Doctor saves boy with household drill
An Australian doctor saved the life of a 12-year-old boy - by using a household drill to bore into his brain after he had a bike accident.
The drama began when Nicholas Rossi fell off his bike in a cul-de-sac in Maryborough, Victoria, reports The Australian.
When he got home, Nicholas kept complaining of a headache and his mother, Karen, a trained nurse, took him to the district hospital where Dr Rob Carson, a local GP, was on duty.
The doctor kept him in for observation, and an hour later Nicholas began to drift in and out of consciousness and have spasms.
Dr Carson recognised it as a sign of internal bleeding in the skull that places acute pressure on the brain - the same condition that claimed the life of actress Natasha Richardson.

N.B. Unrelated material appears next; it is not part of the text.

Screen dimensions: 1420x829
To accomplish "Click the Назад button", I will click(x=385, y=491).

Nicholas's father Michael said: "Dr Carson came over to us and said, 'I am going to have to drill into Nicholas to relieve the pressure on the brain - we've got one shot at this and one shot only'."

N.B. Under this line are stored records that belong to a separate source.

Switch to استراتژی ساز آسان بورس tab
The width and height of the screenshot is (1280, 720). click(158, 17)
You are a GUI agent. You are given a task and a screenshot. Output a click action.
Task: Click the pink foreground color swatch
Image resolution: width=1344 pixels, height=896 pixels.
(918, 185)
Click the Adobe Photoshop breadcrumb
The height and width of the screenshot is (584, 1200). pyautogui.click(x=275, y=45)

The small country hospital was not equipped with neurological drills, so Dr Carson obtained a household De Walt drill, used for boring holes in wood, from a hospital maintenance room.

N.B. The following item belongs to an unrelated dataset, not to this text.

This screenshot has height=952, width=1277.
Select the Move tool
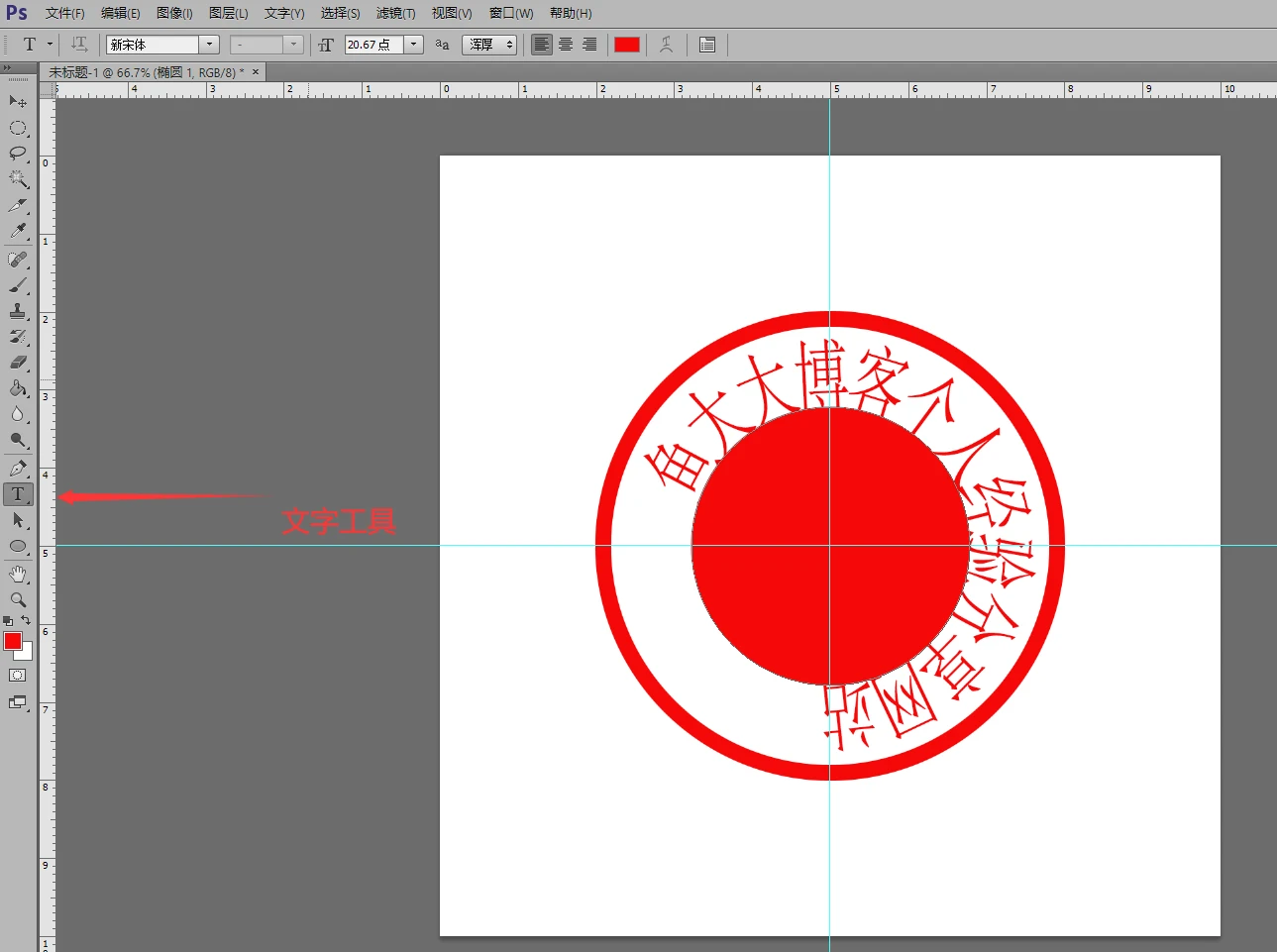point(18,101)
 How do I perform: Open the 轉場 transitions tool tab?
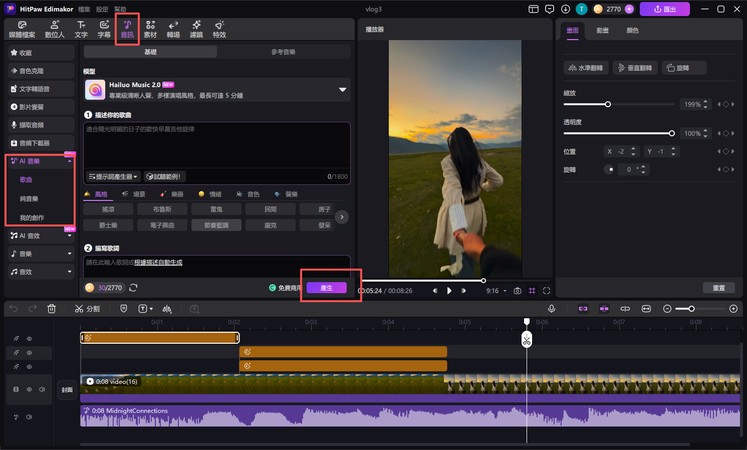(173, 28)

He telephoned leading Melbourne neurosurgeon David Wallace to help talk him through the procedure, which he had never tried before.
Dr Carson drilled until a blood clot fell out and continued to treat Nicholas until he could be airlifted an hour later to Melbourne's Royal Children's Hospital.
"If you are in that situation you just do those things," he said. "It is not a personal achievement, it is just a part of the job and I had a very good team of people helping me."